Building on these foundations, President Jimmy Carter succeeded on Sept. 17, 1978, in persuading Egyptian President Anwar Sadat and Israeli Prime Minister Menachem Begin to sign the Camp David Accords, which paved the way for the March 26, 1979, peace treaty between the two countries. Under the treaty, Israel withdrew from the entire Sinai and Egypt limited its military presence in the peninsula, which became a buffer zone between the two armies. Despite many severe challenges, the treaty survives to this day.

On the Syrian front, Kissinger shuttled between Jerusalem and Damascus. His diplomacy produced a disengagement agreement on May 31, 1974, stipulating an exchange of prisoners-of-war, Israeli withdrawal from the areas it had captured beyond its previously held territory on the Golan, and the establishment of a U.N. Disengagement and Observer Force (UNDOF) stationed in a U.N. buffer zone between the two countries. Consequently, the border with Syria became Israel’s quietest boundary for more than four decades. Only during the last few years have Iran and Hezbollah’s move into Syria and their active involvement in the civil war there disrupted the quiet.

Conclusion: Israeli Lessons from the Yom Kippur War

At the terrible price of more than 2,600 soldiers killed and 9,000 wounded, Israel drew important lessons from the war:

  • If an enemy has the capability to strike, do not be overconfident and assume it will be deterred from striking by your superior military power

  • Do not rely on warplanes and tanks alone to achieve victory. Enhance the training, equipment and numbers of infantry soldiers, particularly special forces, to support the tanks and counter the threat posed by large, well-equipped enemy infantry troops to your military vehicles, including tanks. Concurrently, improve tanks’ armor and protective shield to reduce their vulnerability to enemy anti-tank weapons.

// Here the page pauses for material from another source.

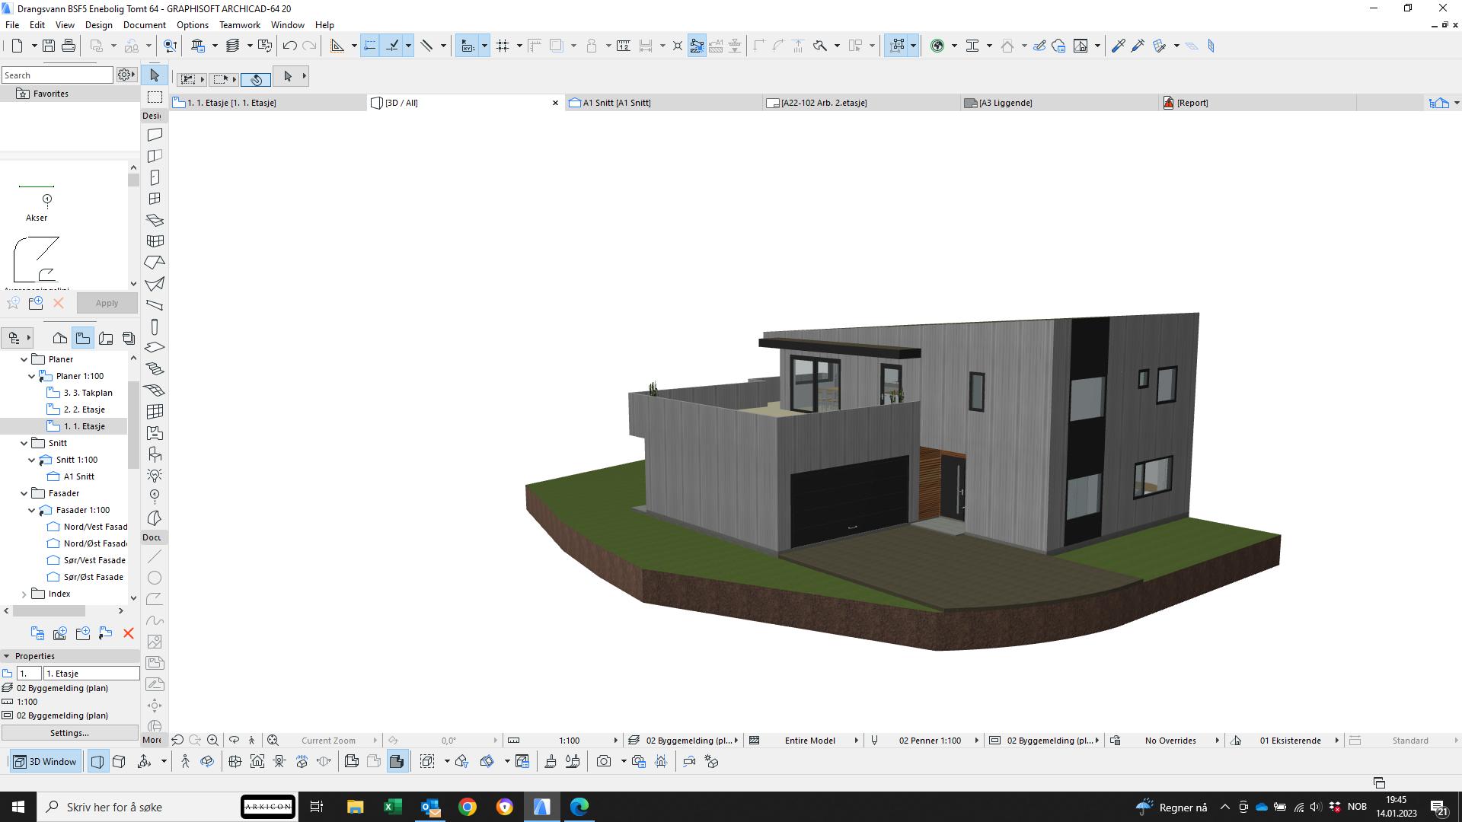This screenshot has height=822, width=1462.
Task: Click the Undo icon in toolbar
Action: pyautogui.click(x=289, y=46)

  • Always have on hand war-ready materiel in sufficient quality and quantity to fight a protracted war; don’t expect a 1967-style quick, knockout victory.

  • America is truly Israel’s indispensable ally. Whereas Israel fought the Six-Day War mainly with French-made warplanes, it used U.S.-made jet fighters and relied on the American airlift to turn the tide in the Yom Kippur War. No other world power is as likely to come to Israel’s aid in a future crisis.

  • Upgrade intelligence capabilities—not only in gathering information but also in analyzing its significance. Learn to expect the unexpected. Israel cannot afford another intelligence failure of 1973 magnitude.

  • Do not ignore warnings from low-level intelligence analysts, even if they contradict the assessment of higher-level officers. On Oct. 1, 1973, junior intelligence research officer Lieutenant Binyamin Siman-Tov correctly assessed that Egypt was preparing to cross the canal. His superiors ignored his assessment.

  • To quote Winston Churchill, “Never let a good crisis go to waste.” Of course, the Yom Kippur War was not a “good” crisis; it was a terrible crisis. But with America’s help, Israel turned it into a durable and enormously beneficial peace with Egypt and a decades-long period of quiet with Syria.

Other than sub-state actors such as terrorist organizations, it appears that thus far, Israel’s potential enemies have grasped that—thanks, in part, to its implementation of these lessons—Israel is far stronger today than it was in 1973; and that even after a successful surprise attack, Israel defeated the two most powerful Arab armies. As a result, no regular Arab army has attacked Israel during the 45 years since the Yom Kippur War.

It appears that today, only Iran—a non-Arab, Muslim-majority country—is actively seeking to oppose Israel militarily, mainly from its bases in Syria. The Israelis are working daily to disrupt any such Iranian preparations.

The United States must continue to ensure that Israel has the means necessary to defend itself—by itself—against this and any other threat or potential combination of threats in the region.